Regulation and potential drug targets of tumor-associated Tregs

According to estimates from the World Health Organization (WHO), there will be 18.1 million new cases and 9.6 million cancer deaths worldwide in 2018. Cancer is a serious disease that affects people all over the world. And studies on the treatment of tumors have far-reaching significance.

In recent years, tumor immunotherapy has become the fourth-ranking cancer treatment measure in line with traditional surgical treatment, radiotherapy and chemotherapy, and targeted therapy. The 2018 Nobel Prize in Physiology or Medicine was awarded to this field because of the amazing effects of cancer immunotherapies.

Nobel laureate James Allison studied a known protein called CTLA-4, which functions as a brake when antigen-presenting cells (APCs) stimulate T cells. CTLA-4 antibodies for the treatment of melanoma were approved by the FDA in 2011. Meanwhile, Tasuku Honjo discovered PD-1, a protein also operates as a brake, but with a different mechanism to mediate immune escape of tumor cells. Therapies based on this discovery are strikingly effective, especially for solid tumors. Five antibody drugs targeting PD-1/PD-L1 have been used for more than a dozen indications in the past four years.

However, the objective response rate of patients is only 20 to 30 percent, on average, indicating that additional factors contributing to resistance to PD-1/PD- L1 monoclonal antibody therapies need to be identified. Evidence indicates that regulatory T cells (Tregs) might play a key role in regulating immune response to tumors.

Tregs, formerly known as suppressor T cells, play an important role in maintaining self-tolerance and immune homeostasis, but an inhibitory role in evoking effective antitumour immune responses. Studies in both humans and animal models indicate that Tregs accumulate in the tumor sites of various cancers. Notably, the increased numbers of Tregs are positively correlated with poor prognosis, but negatively correlated with patient survival in the majority of tumours.

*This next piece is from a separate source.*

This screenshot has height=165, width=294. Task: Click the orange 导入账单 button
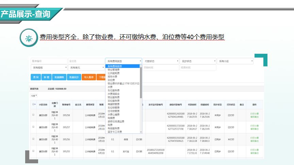click(88, 77)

There is ample evidence indicating that the depletion of Tregs or the inhibition of Treg function will enhance antitumour effects. Based on these findings, targeting tumour-associated Tregs might be an attractive strategy for alleviating tumour immunesuppression and improving immune responses against cancers. However, suitable candidates with minimal toxic side effects have not been found so far.

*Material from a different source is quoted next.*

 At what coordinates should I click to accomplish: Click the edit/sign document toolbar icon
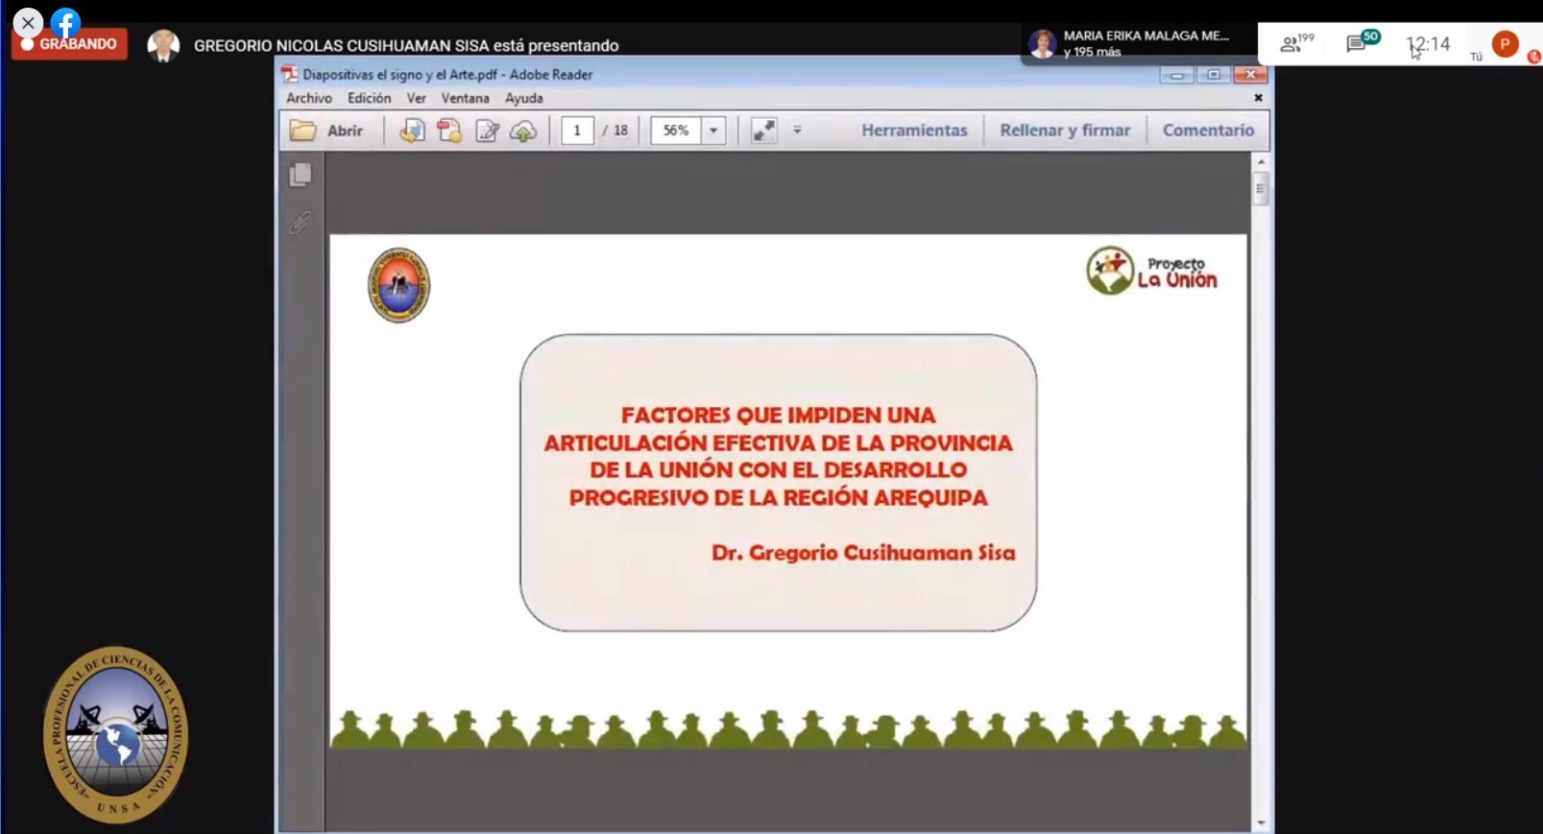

In a new systematic review in Science China Life Sciences, researchers have summarized the characteristics of tumour-associated Tregs, the molecular basis of the regulation of Tregs, and the potential drug targets that have been discovered. Moreover, they discuss the scientific issues about the regulation of tumor-associated Tregs that require further research and the possible directions for exploring potential therapeutic targets.

Regarding the regulation of tumour-associated Tregs, both Treg-intrinsic and extrinsic factors contribute to the modulation. Endogenous factors are mainly derived from key signaling pathways in Treg cells, and exogenous factors are derived from other types of cells at the tumor site as well as the particularly complex tumor microenvironment. According to the researchers, the interaction between Tregs and other cell types in the TME and the effects of the abnormal TME metabolism on Tregs require deeper study.

"In addition to paying attention to highly expressed markers of tumour-associated Tregs, focusing on the instability of Tregs may also be a good choice for developing Treg-targeted immunotherapies," addressed by the researchers, when talking about how to explore suitable targets.